10 Jul 2020

Struggling businesses call for targeted wage subsidy extension

1:28 pm on 10 July 2020

Businesses struggling under the economic weight caused by the pandemic are calling for the wage subsidy to continue in some form after it ends in September.

Generic money.

To date 1.705 million jobs have been cushioned by the wage subsidy at a cost of $12.3 billion. Photo: RNZ / Rebekah Parsons-King

The wage subsidy scheme has been credited with saving the jobs of thousands of New Zealanders as the crisis took its grip on the country.

Businesses say without it, many would not have survived.

To date 1.705 million jobs have been cushioned by the wage subsidy at a cost of $12.3 billion.

Russell's historic Duke of Marlborough Hotel co-owner Riki Kinnaird said the business had to lay off 50 seasonal staff months earlier than planned as bookings disappeared overnight.

The future of his 50 permanent workers also looked grim without the subsidy, he said.

''Without that we would have been forced to lay, maybe 35 of the 50 off and basically go into hibernation.''

New Zealand First election night headquarters, the Duke of Marlborough in Russell.

The Duke of Marlborough in 2017. Photo: RNZ / Brad White

Even with an increase in domestic tourism the future was still uncertain and targeted help for the sector was vital, Kinnaird said.

''If we can have some level of support to navigate through the next 12 months of uncertainty, that means we will just keep the lights on you know and people will be employed longer and al that sort of stuff, so we would bite your arm off for it.''

The Bernina Sewing Centre in Whangarei has two workers.

Owner Tim Robinson said the subsidy assured it could hold on to them.

''We were committed to paying our staff 100 percent all the way through and obviously the wage subsidy gave us that ability and just managed the cash-flow for us during that time when basically we were on zero income.''

The jobs of all 40 workers at Robinson Asphalt in Whangarei were also saved by the wage subsidy.

Co-owner Annette Johnston said applying for the wage subsidy was a no-brainer.

''We needed it to support our staff so they could all keep their jobs and we didn't know how long we would be going into lock down for.''

The business did not need to apply for the subsidy extension as work picked up during alert level 3 and was now back to pre-Covid-19 levels - for now at least.

In Northland, 60 percent of businesses took up the subsidy and that dropped to 40 percent for the extension.

Arguments for a further extension

Northland Chamber of Commerce chief executive, Steve Smith, said once the subsidy came to an end, targeted help for some businesses was essential.

''Certain regions and certainly certain industry sectors are going to take quite a bit longer before they can get back on their feet.
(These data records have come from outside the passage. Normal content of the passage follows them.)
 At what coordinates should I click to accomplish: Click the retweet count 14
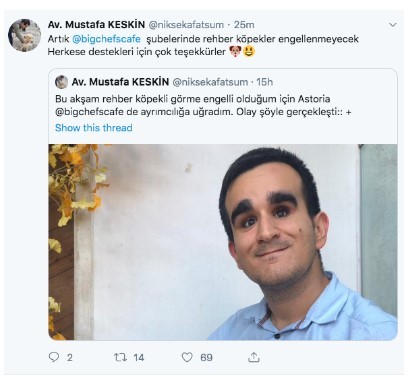(x=139, y=358)
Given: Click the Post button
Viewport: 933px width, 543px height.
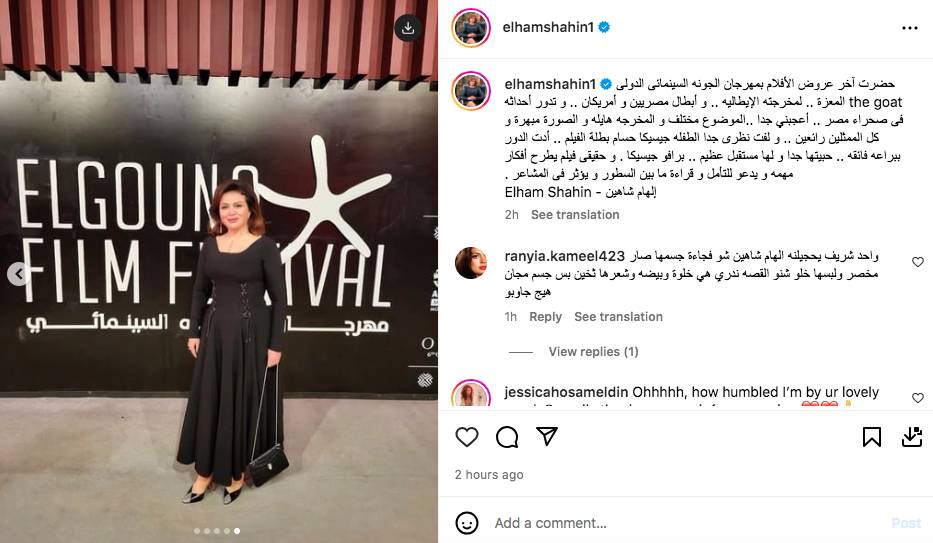Looking at the screenshot, I should 906,523.
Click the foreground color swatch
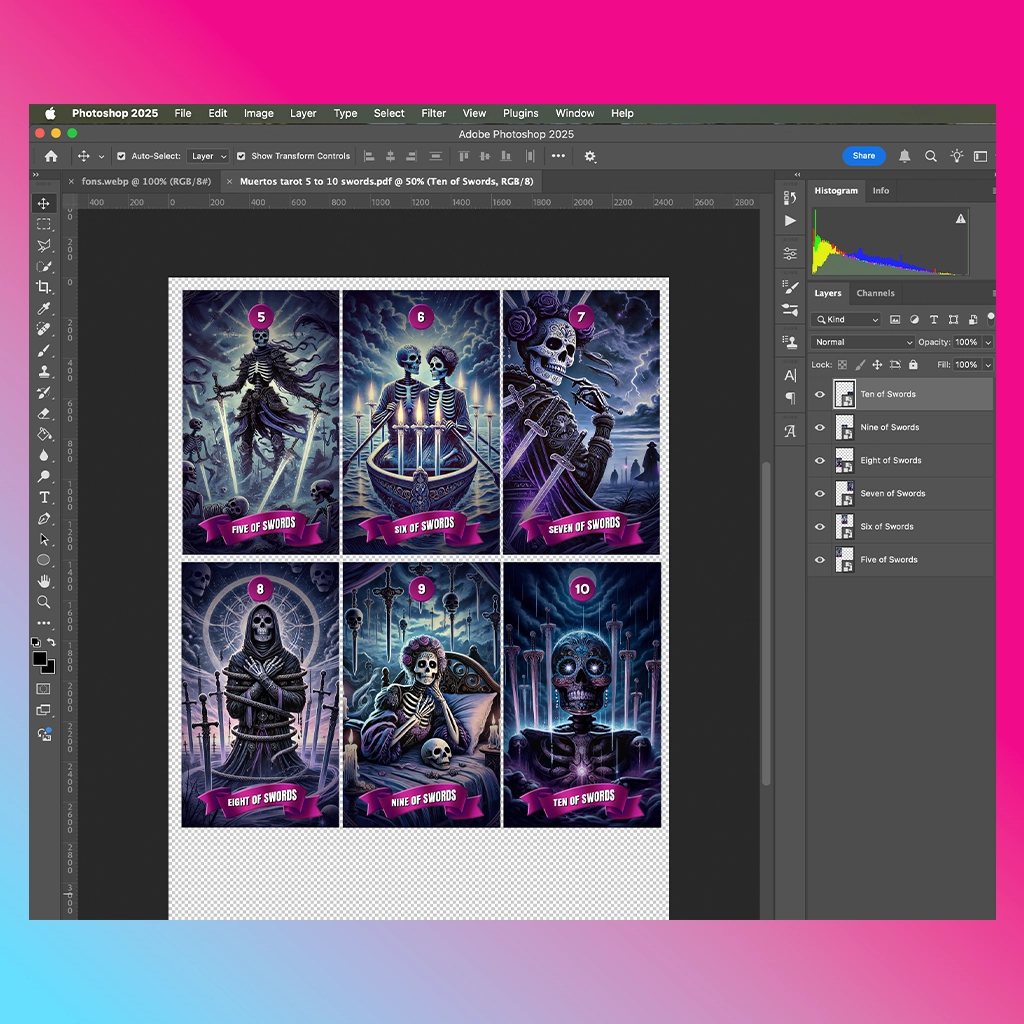 point(40,658)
A lot of the individuals in those businesses are quite specialist and difficult to replace.

"Of course as these businesses switch back on they are not necessarily going to be there as these people can't afford to sit around doing nothing.''

There were 291,257 jobs covered in the second round of the subsidy.

About 41,000 were new comers not covered during the first wage subsidy.

Infometrics senior economist Brad Olsen said that proved the economy was far from out of the woods.

''What I think we are going to continue to see is businesses - as they try to rearrange their affairs are going to try and keep as many workers as possible on - they are going to use that wage subsidy to do it and at the same time they are going to start rationalising their workforce.''

Brad Olsen.

Infometrics senior economist Brad Olsen. Photo: Tom Furley

Olsen said it was important to realise assistance at the scale of the wage subsidy and the extension could not continue unabated, as it was not realistic.

Ongoing help for businesses, particularly those reliant on international tourists, needed to change, he said.

''I think that as we move forward we need to have both some targeted support for industries who are struggling to get back on their feet but are moving towards that.

"At the same time, we need to have some funding going to those areas, those sectors that are not going to be the same, to allow them to transition to something different.''

It was too early to say if any businesses supported by the wage subsidy would end up folding because there was other help available and it would take a year or so for struggling businesses to throw in the towel, Olsen said.

Business New Zealand chief executive Kirk Hope said there was no real argument for another wage subsidy extension.

''The extension that we have seen now wasn't necessarily picked up by all the businesses that took the original subsidy, so you would expect to see a sort of telescoping downwards of the number of businesses that would need that sort of support and I think it would need to be very targeted.''

Minister of finance, Grant Robertson, said the government was considering what assistance could be provided by those still affected by the economic impact of Covid-19.

He said the focus was on more targeted, sector specific support.

''We also have the Covid-19 Income Relief Payment for workers who lose their jobs as a result of Covid-19 that pays them the equivalent of the wage subsidy payment.''

''The wage subsidy scheme has been immensely successful,'' he said.